The Easel

25th May 2021

Nan Goldin Gets Your P.A.I.N.

“Flashbulb memory” characterises Goldin’s diaristic photography – a way of remembering what happened the night before. A “vast” show of new work draws not just on the drug-addled 1980’s but also on more recent photography. Her work blurs into her anti-opioid activism but this does not stop them adding significantly to “the requiem-like power” of her oeuvre. Showing the “wonder and untold dangers” of addiction is a “reason the camera was invented”.

How Yoshitomo Nara’s Manga-Inspired Paintings Tap Into Universal Feelings of Anxiety

Resist comparing Nara to Japanese “Neo-Pop” artists like Murakami. Yes, both have a cult following and both sell cute, manga-influenced works for millions. However, Murakami’s “superflat” paintings are about consumerism while Nara is focused on expressing emotion. Nara’s figures tap into a universal sense of angst, a mood that, over time, seems to be darkening. Says one critic “one of the most egalitarian visual artists since Keith Haring”.

Stephen Shore: “Photography Isn’t Very Good at Explaining”

Shore came to prominence with images of “what American culture looked like”. That led to a project photographing steelwork towns in the Rust Belt. The resultant series gave a face to large scale industrial decline and the “deaths of despair” that it brought. Shore’s acclaimed deadpan aesthetic captures a sense of sadness among the affected workers who “seem to question the photographer, as if in the hope of a miracle solution”. More images are here.

18th May 2021

David Hammons ‘ghost pier’ draws lines to Village’s waterfront past

Public art sometimes disappoints but New York now has a piece that is being feted.
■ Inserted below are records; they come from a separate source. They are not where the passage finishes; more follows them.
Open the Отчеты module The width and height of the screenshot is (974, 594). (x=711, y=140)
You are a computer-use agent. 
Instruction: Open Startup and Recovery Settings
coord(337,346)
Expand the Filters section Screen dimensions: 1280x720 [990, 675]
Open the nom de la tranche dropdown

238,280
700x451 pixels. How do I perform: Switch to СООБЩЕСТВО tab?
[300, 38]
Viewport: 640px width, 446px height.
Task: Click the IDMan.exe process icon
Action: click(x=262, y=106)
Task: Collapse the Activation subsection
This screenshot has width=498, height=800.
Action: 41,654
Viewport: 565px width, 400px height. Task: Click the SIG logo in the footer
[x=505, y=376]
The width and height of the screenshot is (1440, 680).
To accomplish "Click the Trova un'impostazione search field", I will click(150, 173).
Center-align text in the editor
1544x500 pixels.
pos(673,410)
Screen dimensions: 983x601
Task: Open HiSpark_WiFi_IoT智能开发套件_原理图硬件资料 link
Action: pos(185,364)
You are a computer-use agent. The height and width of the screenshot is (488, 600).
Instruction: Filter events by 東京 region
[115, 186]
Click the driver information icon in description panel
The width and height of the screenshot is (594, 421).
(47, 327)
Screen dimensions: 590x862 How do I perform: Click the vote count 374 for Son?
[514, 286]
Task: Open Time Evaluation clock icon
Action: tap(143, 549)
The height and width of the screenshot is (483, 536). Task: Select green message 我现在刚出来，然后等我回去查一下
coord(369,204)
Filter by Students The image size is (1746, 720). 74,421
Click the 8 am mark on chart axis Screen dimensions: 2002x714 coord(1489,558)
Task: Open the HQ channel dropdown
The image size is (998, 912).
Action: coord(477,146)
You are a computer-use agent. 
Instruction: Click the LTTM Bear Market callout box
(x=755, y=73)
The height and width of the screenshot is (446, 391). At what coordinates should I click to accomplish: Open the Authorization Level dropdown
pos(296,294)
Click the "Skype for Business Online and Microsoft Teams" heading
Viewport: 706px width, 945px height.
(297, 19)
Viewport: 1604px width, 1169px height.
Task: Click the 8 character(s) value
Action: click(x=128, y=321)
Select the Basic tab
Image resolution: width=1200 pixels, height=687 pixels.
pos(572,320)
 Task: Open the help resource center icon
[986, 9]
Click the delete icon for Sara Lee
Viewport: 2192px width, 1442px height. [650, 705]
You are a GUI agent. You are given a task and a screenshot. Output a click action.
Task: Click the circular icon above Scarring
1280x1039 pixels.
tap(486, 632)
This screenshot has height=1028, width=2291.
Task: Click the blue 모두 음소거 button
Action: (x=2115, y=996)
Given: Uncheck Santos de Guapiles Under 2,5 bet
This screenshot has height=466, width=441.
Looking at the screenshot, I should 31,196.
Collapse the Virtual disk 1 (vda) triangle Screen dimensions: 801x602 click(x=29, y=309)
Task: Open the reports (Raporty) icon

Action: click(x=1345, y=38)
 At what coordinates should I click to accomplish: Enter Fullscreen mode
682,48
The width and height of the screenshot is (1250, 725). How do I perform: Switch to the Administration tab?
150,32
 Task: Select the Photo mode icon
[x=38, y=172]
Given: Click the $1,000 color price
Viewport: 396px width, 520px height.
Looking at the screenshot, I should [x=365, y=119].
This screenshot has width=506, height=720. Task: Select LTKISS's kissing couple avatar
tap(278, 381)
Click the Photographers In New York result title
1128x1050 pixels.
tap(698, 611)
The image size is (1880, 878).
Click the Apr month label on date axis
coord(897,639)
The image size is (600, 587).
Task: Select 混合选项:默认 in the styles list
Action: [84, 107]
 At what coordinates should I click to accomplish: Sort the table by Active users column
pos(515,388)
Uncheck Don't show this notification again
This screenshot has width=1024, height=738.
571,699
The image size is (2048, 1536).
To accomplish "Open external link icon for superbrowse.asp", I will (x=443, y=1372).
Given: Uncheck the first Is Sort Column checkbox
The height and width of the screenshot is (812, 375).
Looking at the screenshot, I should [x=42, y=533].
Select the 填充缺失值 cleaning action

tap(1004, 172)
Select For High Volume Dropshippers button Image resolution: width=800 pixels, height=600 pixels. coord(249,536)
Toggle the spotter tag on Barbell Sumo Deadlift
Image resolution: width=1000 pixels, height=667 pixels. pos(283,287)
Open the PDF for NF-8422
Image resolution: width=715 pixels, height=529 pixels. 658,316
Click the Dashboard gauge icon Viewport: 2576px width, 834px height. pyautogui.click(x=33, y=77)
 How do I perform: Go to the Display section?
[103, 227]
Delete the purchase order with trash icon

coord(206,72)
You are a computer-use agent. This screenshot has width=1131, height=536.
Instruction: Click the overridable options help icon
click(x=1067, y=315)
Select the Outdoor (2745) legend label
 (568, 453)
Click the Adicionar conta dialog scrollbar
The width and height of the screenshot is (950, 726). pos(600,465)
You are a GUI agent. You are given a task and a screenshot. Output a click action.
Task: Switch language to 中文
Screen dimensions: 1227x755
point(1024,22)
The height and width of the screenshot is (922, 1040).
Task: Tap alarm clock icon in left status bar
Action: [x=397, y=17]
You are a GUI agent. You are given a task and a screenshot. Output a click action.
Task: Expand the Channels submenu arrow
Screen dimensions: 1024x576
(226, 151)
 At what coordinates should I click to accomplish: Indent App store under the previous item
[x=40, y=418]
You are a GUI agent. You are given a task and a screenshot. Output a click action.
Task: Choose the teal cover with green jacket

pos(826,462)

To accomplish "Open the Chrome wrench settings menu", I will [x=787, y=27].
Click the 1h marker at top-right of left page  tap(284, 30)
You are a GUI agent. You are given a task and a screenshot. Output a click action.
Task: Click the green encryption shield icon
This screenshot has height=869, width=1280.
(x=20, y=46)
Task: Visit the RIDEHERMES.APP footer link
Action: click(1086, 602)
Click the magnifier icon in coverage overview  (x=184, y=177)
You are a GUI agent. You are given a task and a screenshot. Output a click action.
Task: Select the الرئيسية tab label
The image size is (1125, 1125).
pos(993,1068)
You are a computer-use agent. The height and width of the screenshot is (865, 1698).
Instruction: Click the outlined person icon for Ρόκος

Pier 52, once a derelict structure on the Greenwich Village shoreline, was both a noted gay haunt and subject to large “cutouts” in its walls by the artist Gordon Matta-Clark. The pier is long gone but an outline in steel now stands on he site as a tribute to this rich social history and to Matta-Clark. Says one critic, approvingly, “its empty of everything but history, light and air”.

Deborah Remington’s Singular Place in Art

Remington trained as an abstract expressionist and her early paintings had the gestural style of that genre. Then she abruptly changed course. Paintings of alien objects floating in three dimensional space, meticulous drawings of vaguely biomorphic and skeletal forms – all difficult to pin down. With such creativity, why has she received so little recognition? Says the writer “When you don’t have a genre, you might as well be invisible.”

Canaletto’s Eternal Sunshine

Wealthy young Englishmen on the Grand Tour wanted mementos of their salad days. Many bought a Canaletto, one of the 18th century’s great scene painters. Still hugely popular, his views of Venice’s Grand Canal have a photographic quality. The artistry with which it is rendered involves “prodigious clarity … a singular gift for detail … silken texture”. Canaletto’s Venice evokes “a sense of serenity, of happiness [that stands] at the heart of the world”.